When not to use CodeBurn

Do not add CodeBurn to a team that is not ready to interpret estimates. Do not use it as a billing source when vendor dashboards are available. Do not use it to compare developers without reading commits, reviews, defects, and product outcomes. Do not act on provider totals if the underlying parser has not seen the local storage format before.

It is also overkill for occasional AI coding. The tool becomes worthwhile when agent work is frequent enough that retries, model choices, context size, and MCP inventory have real budget and quality impact.
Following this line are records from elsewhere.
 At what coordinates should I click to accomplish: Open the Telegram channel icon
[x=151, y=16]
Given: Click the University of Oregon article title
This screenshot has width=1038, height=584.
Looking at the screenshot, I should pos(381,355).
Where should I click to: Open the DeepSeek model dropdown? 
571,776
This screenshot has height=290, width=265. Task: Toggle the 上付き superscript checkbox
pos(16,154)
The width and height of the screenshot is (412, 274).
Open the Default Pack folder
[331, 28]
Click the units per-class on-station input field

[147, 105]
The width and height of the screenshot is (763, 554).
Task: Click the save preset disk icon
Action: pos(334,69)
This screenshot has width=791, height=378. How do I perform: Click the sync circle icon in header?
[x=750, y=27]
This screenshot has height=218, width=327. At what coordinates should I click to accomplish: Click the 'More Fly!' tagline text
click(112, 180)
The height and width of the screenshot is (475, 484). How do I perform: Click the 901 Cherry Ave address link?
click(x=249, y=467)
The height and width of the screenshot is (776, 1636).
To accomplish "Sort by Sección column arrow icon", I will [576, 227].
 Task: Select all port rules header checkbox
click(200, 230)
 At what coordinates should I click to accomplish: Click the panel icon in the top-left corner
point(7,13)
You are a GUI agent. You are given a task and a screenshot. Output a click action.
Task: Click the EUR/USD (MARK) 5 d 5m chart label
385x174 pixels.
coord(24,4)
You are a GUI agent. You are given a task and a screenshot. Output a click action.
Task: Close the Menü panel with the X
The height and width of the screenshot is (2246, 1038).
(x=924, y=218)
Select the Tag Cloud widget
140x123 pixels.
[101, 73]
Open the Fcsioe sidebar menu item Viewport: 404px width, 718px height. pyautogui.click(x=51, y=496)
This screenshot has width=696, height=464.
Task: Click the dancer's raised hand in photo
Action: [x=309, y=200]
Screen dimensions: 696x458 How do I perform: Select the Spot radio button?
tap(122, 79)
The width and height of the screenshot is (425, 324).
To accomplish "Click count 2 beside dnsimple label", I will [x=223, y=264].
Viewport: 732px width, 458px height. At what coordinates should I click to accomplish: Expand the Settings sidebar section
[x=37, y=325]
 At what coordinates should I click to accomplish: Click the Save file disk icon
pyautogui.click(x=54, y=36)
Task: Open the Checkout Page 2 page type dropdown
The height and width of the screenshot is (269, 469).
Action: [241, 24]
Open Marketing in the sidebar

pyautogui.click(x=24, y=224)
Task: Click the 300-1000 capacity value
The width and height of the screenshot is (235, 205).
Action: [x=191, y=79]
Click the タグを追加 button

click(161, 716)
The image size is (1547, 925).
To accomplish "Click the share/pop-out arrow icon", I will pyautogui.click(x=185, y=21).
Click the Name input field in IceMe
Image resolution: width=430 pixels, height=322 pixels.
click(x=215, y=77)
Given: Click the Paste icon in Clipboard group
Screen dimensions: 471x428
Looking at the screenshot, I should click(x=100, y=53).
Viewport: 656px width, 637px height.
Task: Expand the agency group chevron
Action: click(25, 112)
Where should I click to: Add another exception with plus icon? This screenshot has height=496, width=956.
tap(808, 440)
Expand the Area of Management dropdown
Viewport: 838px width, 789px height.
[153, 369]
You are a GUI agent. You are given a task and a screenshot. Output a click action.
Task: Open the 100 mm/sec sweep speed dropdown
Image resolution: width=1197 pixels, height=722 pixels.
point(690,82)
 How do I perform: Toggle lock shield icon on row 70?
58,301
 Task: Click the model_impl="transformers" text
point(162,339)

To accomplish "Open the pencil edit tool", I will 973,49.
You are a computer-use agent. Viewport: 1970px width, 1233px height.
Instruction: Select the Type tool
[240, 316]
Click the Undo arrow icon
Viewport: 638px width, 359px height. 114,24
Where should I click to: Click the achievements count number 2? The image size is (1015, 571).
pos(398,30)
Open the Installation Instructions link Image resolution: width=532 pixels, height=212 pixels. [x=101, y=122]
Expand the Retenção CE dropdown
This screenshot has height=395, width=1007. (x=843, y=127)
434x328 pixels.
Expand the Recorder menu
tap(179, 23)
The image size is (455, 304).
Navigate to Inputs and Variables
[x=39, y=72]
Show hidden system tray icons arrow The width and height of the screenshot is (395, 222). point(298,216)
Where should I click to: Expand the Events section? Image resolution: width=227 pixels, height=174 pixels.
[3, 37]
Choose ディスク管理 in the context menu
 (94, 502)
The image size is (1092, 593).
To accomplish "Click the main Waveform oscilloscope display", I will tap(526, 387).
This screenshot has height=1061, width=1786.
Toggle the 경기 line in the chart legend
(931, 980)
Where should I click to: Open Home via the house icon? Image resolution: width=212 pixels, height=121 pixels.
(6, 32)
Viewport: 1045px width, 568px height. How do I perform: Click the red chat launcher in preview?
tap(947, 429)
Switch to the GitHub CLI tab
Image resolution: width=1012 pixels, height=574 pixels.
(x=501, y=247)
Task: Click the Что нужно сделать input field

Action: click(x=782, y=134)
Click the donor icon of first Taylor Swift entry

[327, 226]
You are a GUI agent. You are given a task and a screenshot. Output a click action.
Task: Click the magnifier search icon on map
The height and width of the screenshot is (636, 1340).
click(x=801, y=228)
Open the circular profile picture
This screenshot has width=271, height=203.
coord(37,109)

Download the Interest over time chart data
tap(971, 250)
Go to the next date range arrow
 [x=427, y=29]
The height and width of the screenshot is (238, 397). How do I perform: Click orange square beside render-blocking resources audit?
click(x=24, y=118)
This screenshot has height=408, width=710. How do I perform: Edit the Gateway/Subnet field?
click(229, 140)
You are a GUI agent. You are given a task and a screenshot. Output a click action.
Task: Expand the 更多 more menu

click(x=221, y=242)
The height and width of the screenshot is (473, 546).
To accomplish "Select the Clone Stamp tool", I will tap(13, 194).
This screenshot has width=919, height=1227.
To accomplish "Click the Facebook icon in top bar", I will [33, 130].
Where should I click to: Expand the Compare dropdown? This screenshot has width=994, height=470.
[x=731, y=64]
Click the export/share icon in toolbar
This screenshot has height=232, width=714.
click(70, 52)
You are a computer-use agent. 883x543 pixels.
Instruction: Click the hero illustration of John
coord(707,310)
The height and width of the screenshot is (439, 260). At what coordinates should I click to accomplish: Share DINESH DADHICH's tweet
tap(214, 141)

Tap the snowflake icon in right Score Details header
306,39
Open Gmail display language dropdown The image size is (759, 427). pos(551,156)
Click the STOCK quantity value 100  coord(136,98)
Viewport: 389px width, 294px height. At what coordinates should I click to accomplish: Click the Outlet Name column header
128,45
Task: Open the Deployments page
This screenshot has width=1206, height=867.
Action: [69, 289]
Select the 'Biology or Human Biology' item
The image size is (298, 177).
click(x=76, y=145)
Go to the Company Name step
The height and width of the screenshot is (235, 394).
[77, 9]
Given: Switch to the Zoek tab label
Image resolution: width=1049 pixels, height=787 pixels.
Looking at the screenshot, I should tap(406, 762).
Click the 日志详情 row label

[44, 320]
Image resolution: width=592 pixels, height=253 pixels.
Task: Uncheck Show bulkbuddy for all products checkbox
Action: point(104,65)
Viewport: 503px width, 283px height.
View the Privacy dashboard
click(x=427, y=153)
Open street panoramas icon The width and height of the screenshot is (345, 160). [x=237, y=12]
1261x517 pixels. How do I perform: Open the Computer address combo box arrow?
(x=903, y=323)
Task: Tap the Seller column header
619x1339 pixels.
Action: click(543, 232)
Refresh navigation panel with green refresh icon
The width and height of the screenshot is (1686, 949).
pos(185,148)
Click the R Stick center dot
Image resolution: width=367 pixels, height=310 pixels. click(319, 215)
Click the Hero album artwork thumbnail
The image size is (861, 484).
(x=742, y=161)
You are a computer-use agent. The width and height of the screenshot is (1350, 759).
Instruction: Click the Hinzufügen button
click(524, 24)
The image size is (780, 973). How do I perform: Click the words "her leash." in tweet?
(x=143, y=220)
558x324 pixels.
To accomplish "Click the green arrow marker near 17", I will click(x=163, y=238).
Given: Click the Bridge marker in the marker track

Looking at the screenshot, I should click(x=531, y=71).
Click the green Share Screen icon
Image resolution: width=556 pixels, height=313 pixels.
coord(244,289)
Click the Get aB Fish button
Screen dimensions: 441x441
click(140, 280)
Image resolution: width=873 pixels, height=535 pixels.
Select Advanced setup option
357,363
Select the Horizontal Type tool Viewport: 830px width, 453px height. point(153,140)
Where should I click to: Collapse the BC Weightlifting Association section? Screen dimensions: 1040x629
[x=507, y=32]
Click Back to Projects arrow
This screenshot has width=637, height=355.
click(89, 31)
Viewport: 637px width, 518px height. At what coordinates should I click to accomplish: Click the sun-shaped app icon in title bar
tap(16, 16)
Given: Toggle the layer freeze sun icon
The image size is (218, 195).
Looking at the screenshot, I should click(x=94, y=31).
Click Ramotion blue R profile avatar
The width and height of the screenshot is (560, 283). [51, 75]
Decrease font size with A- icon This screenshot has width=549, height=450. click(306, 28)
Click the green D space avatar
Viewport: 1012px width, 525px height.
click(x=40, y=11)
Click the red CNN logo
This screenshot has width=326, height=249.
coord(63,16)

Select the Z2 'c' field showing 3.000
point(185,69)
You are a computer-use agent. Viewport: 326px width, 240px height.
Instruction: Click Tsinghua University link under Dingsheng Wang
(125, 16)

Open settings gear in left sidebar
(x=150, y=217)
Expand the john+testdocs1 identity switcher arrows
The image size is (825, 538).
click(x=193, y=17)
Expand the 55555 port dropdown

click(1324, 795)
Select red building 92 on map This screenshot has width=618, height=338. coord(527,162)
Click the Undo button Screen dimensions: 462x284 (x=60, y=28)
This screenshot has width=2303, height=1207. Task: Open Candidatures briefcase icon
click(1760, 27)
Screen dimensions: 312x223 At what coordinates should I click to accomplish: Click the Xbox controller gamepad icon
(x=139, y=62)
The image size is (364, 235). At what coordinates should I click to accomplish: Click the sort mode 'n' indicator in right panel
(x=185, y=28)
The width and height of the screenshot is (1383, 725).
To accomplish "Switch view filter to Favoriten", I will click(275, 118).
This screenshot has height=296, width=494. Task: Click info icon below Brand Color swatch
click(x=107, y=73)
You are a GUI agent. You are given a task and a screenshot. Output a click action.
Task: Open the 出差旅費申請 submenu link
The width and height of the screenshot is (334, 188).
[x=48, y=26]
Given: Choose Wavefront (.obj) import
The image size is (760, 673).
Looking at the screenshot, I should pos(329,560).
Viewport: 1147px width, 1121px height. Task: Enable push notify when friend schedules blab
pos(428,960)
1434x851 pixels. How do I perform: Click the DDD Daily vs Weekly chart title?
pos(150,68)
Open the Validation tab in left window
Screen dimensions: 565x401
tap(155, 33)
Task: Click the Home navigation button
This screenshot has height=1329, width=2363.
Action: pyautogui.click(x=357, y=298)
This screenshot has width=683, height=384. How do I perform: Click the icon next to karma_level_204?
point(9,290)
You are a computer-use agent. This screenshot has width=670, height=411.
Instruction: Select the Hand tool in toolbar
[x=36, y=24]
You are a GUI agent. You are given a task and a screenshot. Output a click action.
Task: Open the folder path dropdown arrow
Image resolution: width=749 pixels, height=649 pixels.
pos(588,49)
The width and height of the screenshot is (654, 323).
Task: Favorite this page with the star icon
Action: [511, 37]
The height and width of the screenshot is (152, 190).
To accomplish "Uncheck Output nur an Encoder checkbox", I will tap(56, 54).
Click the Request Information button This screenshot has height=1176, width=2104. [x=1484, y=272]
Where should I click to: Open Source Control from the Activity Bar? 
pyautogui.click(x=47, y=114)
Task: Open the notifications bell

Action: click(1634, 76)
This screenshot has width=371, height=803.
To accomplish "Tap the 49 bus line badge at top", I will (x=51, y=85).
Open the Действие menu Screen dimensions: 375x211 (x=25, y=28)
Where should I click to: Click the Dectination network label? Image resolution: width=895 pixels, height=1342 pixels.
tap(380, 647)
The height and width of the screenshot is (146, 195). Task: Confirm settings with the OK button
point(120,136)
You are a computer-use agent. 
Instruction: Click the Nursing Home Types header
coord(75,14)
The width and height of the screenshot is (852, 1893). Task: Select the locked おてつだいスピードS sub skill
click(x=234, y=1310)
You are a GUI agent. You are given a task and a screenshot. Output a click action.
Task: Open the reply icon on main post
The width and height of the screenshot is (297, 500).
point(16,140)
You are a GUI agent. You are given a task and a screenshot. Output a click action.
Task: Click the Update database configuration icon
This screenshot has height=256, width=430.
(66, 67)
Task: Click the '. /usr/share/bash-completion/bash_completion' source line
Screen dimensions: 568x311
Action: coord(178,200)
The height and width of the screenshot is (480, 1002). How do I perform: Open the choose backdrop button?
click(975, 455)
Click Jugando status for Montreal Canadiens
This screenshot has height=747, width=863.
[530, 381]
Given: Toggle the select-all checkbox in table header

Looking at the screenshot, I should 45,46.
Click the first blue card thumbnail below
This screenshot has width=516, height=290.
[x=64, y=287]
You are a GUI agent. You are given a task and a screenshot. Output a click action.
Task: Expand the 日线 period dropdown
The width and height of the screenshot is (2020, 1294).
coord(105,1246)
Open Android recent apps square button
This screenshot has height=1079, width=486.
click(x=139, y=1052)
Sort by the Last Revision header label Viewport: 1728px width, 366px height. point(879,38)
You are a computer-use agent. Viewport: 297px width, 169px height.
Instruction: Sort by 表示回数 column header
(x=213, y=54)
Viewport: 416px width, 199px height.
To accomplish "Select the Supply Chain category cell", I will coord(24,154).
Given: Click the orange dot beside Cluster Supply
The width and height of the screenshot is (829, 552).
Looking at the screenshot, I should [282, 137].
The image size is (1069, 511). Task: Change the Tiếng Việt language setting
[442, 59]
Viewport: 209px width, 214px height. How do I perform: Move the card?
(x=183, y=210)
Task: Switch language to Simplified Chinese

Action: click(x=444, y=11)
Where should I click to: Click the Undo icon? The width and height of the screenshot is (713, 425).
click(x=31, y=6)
Save the CodeBurn article, but not as a terminal-dashboard profile. It belongs as a field guide for turning Codex and Claude Code logs into cost evidence, with explicit labels for exact, derived, estimated, and policy-level signals.

Practical takeaway

Install only after verifying Node >=22.13.0. Run provider-specific reports for Codex and Claude before aggregating anything. Label estimated providers separately. Use compare, yield, export, and the waste scanner as review inputs, not automatic truths. The best outcome is a small weekly policy change in AGENTS.md or CLAUDE.md: fewer blind retries, cleaner context, safer MCP inventory, clearer model aliases, and a better stop condition before expensive sessions drift.